Changes in the Federal Funds Rate (since 2006) |
| Date | Rate | Change |
| Jan 31, 2006 | 4.50 | + 0.25 |
| Mar 28, 2006 | 4.75 | + 0.25 |
| May 10, 2006 | 5.00 | + 0.25 |
| Jun 29, 2006 | 5.25 | + 0.25 |
| Sep 18, 2007 | 4.75 | - 0.50 |
But the Fed continued to state that the predominant risk remained that inflation "will fail to moderate as expected."
Many analysts believe the Fed will remain on hold through the rest of this year, preferring to watch and make sure that inflation moderates back to an acceptable level.
The Fed's statement was a disappointment to Wall Street, where investors had held out the hope that the ongoing problems in credit markets would prompt the Fed to send a signal that it was prepared to ease rates later this year if conditions worsened. In the first half hour of trading after the mid-afternoon announcement, the Dow Jones industrial average fell by 90 points.

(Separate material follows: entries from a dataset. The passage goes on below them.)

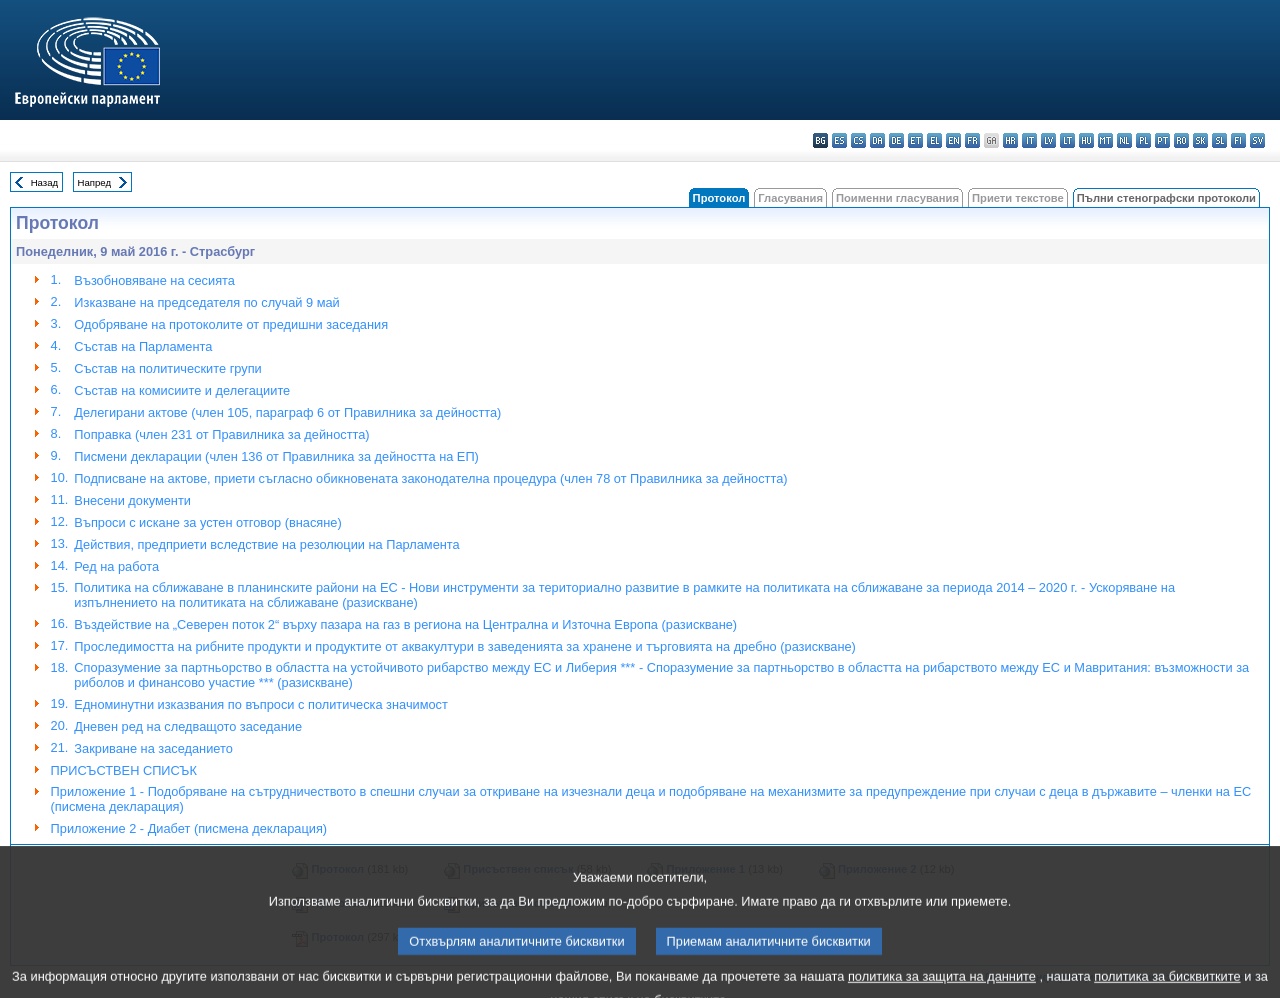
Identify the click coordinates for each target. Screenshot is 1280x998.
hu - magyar (1086, 140)
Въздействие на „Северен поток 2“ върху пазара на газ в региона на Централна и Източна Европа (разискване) (405, 624)
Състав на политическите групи (167, 368)
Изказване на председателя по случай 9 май (206, 302)
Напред (95, 182)
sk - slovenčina (1200, 140)
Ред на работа (116, 566)
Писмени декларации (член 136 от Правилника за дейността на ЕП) (276, 456)
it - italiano (1029, 140)
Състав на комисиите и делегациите (182, 390)
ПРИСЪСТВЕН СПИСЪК (124, 770)
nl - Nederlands (1124, 140)
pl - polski (1143, 140)
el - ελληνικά (934, 140)
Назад (45, 182)
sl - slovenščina (1219, 140)
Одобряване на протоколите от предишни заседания (231, 324)
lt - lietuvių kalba (1067, 140)
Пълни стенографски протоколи (1166, 198)
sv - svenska (1257, 140)
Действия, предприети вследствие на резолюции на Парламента (266, 544)
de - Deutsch (896, 140)
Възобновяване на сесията (154, 280)
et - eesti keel (915, 140)
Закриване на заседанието (153, 748)
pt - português (1162, 140)
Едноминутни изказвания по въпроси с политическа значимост (261, 704)
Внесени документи (132, 500)
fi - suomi (1238, 140)
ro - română (1181, 140)
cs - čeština (858, 140)
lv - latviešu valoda (1048, 140)
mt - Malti (1105, 140)
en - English (953, 140)
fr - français (972, 140)
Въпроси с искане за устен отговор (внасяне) (207, 522)
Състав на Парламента (143, 346)
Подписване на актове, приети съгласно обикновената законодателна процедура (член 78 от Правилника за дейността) (430, 478)
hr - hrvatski (1010, 140)
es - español (839, 140)
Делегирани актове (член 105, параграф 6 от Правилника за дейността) (287, 412)
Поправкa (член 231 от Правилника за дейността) (221, 434)
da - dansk (877, 140)
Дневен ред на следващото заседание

Tuesday marked the ninth consecutive meeting where the Fed has left its key policy lever unchanged. The last rate move was a quarter-point increase, the 17th in a row, on June 29, 2006. That capped a two-year campaign that pushed the funds rate from a 46-year low of 1% to its current level in a bid to slow the economy enough to keep inflation under control.
The decision to leave rates unchanged means that banks' prime lending rate, the benchmark for millions of consumer and business loans, will remain where it has been for the past year at 8.25%.
As it did at its June meeting, the central bank said that the readings on core inflation have improved modestly in recent months.
A key inflation gauge watched closely by the Fed which excludes food and energy was up 1.9% over the 12 months ending in June, putting it back within what is widely perceived as the Fed's comfort zone of 1% to 2%.
On the overall economy, the Fed noted the recent problems.
"Financial markets have been volatile in recent weeks, credit conditions have become tighter for some households and businesses, and the housing correction is ongoing," the statement said.
But with all of these problems, the Fed repeated its belief from past statements that "the economy seems likely to continue to expand at a moderate pace over coming quarters." The statement said the U.S. economy would be supported by solid growth in employment and a "robust global economy."
The overall economy, after having slowed to a barely discernible growth rate of 0.6% in the first three months of this year, grew at a solid annual rate of 3.4% in the April-June period even though the slumping housing market continued to subtract from growth.
Economists expect continued troubles in housing and spreading problems with subprime mortgages and other loans acting to slow growth to a more moderate pace of around 2.5% in the final half of this year.
Growth at that pace would not be fast enough to keep the unemployment rate from rising. The government announced last week that the jobless rate in June rose to 4.6%, the highest level in six months, and many economists believe it will end the year up around 5 percent. That would still be relatively low by historical standards.